Dededo daycare shut down by Public Health - News: On Air. Online. On Demand.

Dededo daycare shut down by Public Health

by Lannie Walker

Guam - For parents finding a good daycare is probably one of the hardest decisions to make, and typically at the top of the decision making process is the facility's cleanliness.  One daycare was recently shut down by the Department of Public Health, but even more alarming according to the owner, it hadn't been inspected in more than two decades. 

Maria Unsay, owner of the ABC123 Child Development Center in Dededo, is spending time this morning, not caring for children, but explaining to parents when the center may reopen.  "Please be patient, we are trying our best to do it," Unsay explained.

The daycare was temporarily closed after an inspection by Public Health's Division of Environmental Health.  Unsay says she was told they needed more teachers and must separate the children by age group. She says this was the first time the center was inspected in twenty years of operations.

"Our license was expired, they said, 'No, no way we gonna close this,'" said Unsay.  "It was April 15, supposed to be now.  We in and now we are in May already [sic]."

The Center receives $12,000-15,000 a month of federal money, under the Child Care Development Block Grant, but stands to lose that if they do not comply with public health regulations.  "It's really hard for us because we are affected," the owner continued.  "We just need the reassurance because pretty soon we will be out of job."

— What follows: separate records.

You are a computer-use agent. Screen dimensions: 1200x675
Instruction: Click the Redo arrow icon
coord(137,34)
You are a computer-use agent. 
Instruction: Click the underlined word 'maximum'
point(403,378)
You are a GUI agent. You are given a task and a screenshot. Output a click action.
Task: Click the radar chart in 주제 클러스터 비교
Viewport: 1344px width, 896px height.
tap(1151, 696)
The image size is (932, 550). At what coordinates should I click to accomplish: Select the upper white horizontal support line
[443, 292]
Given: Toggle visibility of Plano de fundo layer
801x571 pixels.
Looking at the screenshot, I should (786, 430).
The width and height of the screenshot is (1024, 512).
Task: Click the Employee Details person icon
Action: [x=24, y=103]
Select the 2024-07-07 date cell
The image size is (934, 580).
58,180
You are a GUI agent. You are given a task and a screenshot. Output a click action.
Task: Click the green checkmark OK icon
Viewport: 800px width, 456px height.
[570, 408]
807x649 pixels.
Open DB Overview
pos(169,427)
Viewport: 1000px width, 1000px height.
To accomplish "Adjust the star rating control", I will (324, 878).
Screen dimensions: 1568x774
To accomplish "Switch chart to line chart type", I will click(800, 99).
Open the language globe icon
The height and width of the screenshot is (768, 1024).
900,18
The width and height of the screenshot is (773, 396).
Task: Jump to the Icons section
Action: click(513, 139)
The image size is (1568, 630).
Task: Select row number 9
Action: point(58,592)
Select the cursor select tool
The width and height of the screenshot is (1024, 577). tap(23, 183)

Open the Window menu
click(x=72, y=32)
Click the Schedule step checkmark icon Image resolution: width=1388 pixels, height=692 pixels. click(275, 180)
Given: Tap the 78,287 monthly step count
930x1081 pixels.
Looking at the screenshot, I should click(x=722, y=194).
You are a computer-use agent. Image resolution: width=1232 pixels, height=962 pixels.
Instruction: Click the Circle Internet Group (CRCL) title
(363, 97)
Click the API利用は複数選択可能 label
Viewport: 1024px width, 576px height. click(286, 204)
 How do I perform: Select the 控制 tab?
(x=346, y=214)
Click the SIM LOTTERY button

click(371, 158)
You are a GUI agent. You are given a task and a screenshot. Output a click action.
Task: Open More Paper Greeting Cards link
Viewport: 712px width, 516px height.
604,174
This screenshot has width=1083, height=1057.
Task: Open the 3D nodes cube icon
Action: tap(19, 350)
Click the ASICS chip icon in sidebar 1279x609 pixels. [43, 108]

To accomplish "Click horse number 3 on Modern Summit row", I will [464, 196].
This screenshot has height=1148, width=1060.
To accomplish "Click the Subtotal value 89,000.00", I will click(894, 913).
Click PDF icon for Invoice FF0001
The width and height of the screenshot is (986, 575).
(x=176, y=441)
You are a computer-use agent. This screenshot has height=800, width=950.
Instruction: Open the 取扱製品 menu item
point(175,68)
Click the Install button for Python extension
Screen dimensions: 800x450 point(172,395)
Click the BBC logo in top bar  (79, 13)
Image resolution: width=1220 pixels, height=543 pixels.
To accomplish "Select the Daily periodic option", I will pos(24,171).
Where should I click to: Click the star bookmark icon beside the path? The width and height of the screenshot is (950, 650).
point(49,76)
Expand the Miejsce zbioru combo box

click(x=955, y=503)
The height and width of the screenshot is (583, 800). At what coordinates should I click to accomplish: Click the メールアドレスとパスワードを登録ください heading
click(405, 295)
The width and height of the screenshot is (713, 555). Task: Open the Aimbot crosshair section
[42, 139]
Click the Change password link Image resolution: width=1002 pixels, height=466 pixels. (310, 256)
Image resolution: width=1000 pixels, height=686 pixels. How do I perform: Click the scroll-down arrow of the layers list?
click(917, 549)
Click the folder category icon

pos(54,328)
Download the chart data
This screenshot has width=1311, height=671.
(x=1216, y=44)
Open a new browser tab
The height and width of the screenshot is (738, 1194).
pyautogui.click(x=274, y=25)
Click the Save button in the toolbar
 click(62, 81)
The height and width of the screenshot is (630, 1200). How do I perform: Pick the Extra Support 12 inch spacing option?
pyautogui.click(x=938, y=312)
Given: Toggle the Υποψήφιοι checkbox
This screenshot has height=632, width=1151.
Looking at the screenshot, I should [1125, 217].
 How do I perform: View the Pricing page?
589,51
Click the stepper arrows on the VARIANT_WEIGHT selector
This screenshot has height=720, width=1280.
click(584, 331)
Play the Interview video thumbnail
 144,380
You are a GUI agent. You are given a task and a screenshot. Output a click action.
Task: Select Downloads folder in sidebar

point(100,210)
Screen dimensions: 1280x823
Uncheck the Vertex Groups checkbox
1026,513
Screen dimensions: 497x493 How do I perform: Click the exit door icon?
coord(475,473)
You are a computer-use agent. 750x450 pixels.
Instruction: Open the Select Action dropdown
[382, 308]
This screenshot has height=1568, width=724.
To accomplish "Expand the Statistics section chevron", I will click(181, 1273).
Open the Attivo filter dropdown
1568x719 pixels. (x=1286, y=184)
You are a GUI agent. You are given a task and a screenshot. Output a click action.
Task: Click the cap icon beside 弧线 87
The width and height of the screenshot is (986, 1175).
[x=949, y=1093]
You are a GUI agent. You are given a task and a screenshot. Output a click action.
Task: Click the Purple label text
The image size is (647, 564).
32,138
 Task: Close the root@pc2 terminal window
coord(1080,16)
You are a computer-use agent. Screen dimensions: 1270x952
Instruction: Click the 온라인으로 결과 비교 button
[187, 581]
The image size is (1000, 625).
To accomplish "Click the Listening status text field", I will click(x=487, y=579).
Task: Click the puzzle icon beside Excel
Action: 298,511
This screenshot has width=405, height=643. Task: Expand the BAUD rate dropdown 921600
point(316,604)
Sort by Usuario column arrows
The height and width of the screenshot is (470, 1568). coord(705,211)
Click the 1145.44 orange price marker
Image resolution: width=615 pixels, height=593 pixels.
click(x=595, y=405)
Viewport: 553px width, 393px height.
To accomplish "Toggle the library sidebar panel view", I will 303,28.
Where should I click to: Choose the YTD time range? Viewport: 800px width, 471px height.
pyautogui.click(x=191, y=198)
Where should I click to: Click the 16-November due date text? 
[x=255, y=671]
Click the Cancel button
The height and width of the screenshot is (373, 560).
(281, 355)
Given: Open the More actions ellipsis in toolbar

She says they were not given a deadline to comply, but are working to bring the Center up to standards as quickly as possible.  "It is very good, I think they, not only us, I think they trying to implement this to all the daycare, which is really good," Unsay told KUAM News.

The Center once had as many as 62 children, but now will bring that number down to 45.  Unsay says while she is scrambling to reopen, she is actually grateful to Public Health, saying, "I don't have any regrets because for the sake of the children it has to be followed."

In the meantime, it's not clear why the center hasn't been inspected, as Unsay claims, in 20 years. 

Public Health officials were unavailable for comment, unable to clarify how often daycare facilities are supposed to be inspected.  According to draft rules from 2008, they should be inspected every three months.